It was in the first months of the Obama administration that the 44th President of the United States endorsed an economic stimulus package to aid in the financial crisis plaguing America. Ultimately, Congress passed and President Obama signed the American Recovery and Reinvestment Act, and included in the multi-billion dollar program was $1.1 million dedicated to the health care industry in order to analyze treatments for particular health problems. The goal was to find ways to cut costs in the future by eliminating ineffective and overpriced treatments.
The Institute of Medicine (IOM) was directed to perform an analysis of medical conditions that could fit into the category of treatments to be streamlined, and in July of 2009, a list was released in a report entitled “Initial National Priorities for Comparative Effectiveness Research.” In it was a detailed list of 100 issues, taken from a batch of 1,268 treatments in total, for use in the project, and the report was delivered to Congress to further the process of deciding on the specific allocation of the funds for the comparative effectiveness research (CER), which is defined by the report as “the generation and synthesis of evidence that compares the benefits and harms of alternative methods to prevent, diagnose, treat, and monitor a clinical condition or to improve the delivery of care.”

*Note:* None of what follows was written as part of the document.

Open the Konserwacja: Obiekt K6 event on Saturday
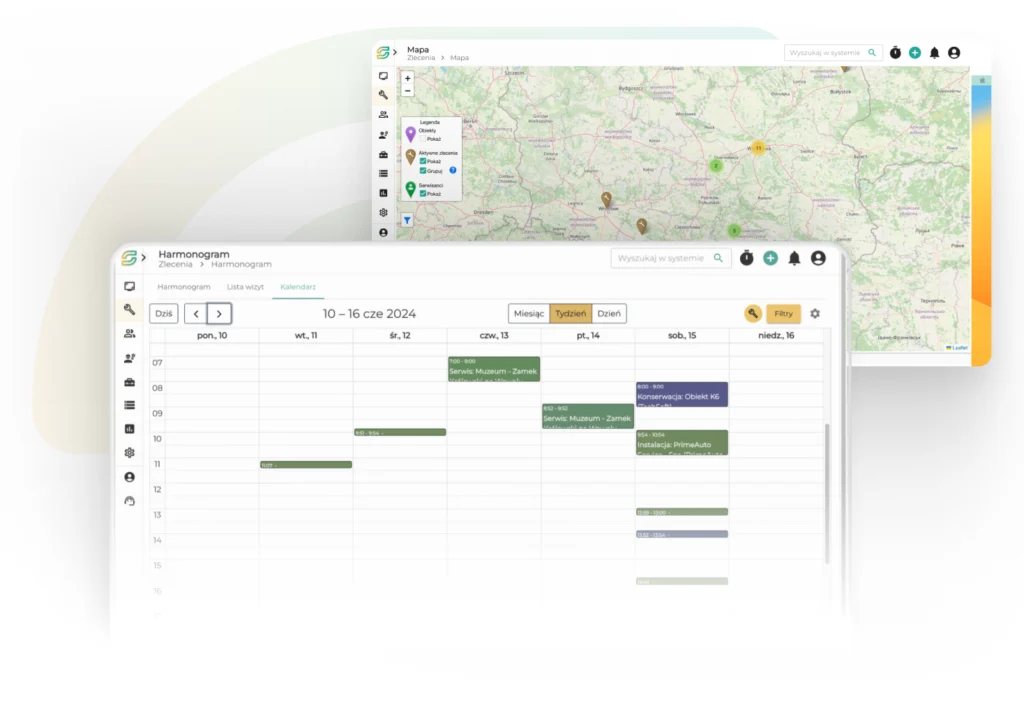The width and height of the screenshot is (1024, 707). click(x=681, y=394)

Regarding the list of priorities, the report read, in part: “Clinical research provides health care providers with information on the natural history of disease, clinical presentations of disease, and diagnostic and treatment options. All too often, the information necessary to inform these medical decisions is incomplete or unavailable, resulting in more than half of the treatments delivered today without clear evidence of effectiveness. This uncertainty contributes to great variability in managing clinical problems, with costs and outcomes differing markedly across the country.”

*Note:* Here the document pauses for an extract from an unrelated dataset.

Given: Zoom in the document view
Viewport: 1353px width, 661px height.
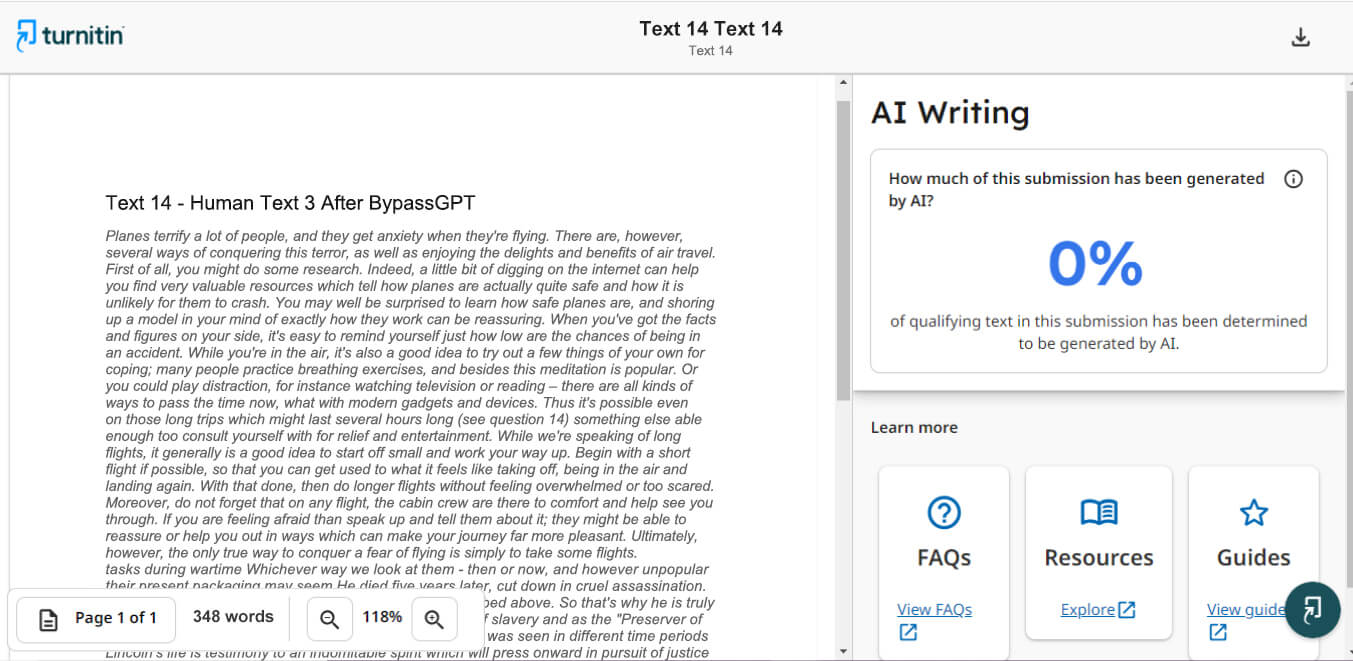Looking at the screenshot, I should (434, 619).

Broken down into four quartiles, the first group is the highest priority as determined by the IOM, though all 100 conditions are included to show their viability for the CER program. The topics are intended to be a starting point for more research and improvements, but any that receive stimulus funds must be approved by Congress and adopted by health care providers and organizations before being implemented.
The first twelve topics listed in the first quartile of the report are listed as the HealthNews Dozen, and they range from hearing loss treatments to specific bacterial infections like methicillin-resistant Staphylococcus aureus. But the scope of treatments affected by any decisions for CER are broad, as they can aid in ministering to diseases and conditions that treat millions of people, like rheumatoid arthritis, prostate cancer, and back pain.
Other topics that made the first quartile of the list included behavioral disorders in people with Alzheimer’s disease, meal programs and physical education in schools for children and adolescents, and the prevention of obesity, hypertension, diabetes, and heart disease in people in urban areas and American Indian communities.
As Congress begins to examine all 100 issues and allocate funds for CER, not only will ineffective treatments be less available, but patients and caregivers will have more information about particular conditions and diseases in order to best make their own well-informed decisions while taking into consideration the advice of medical professionals.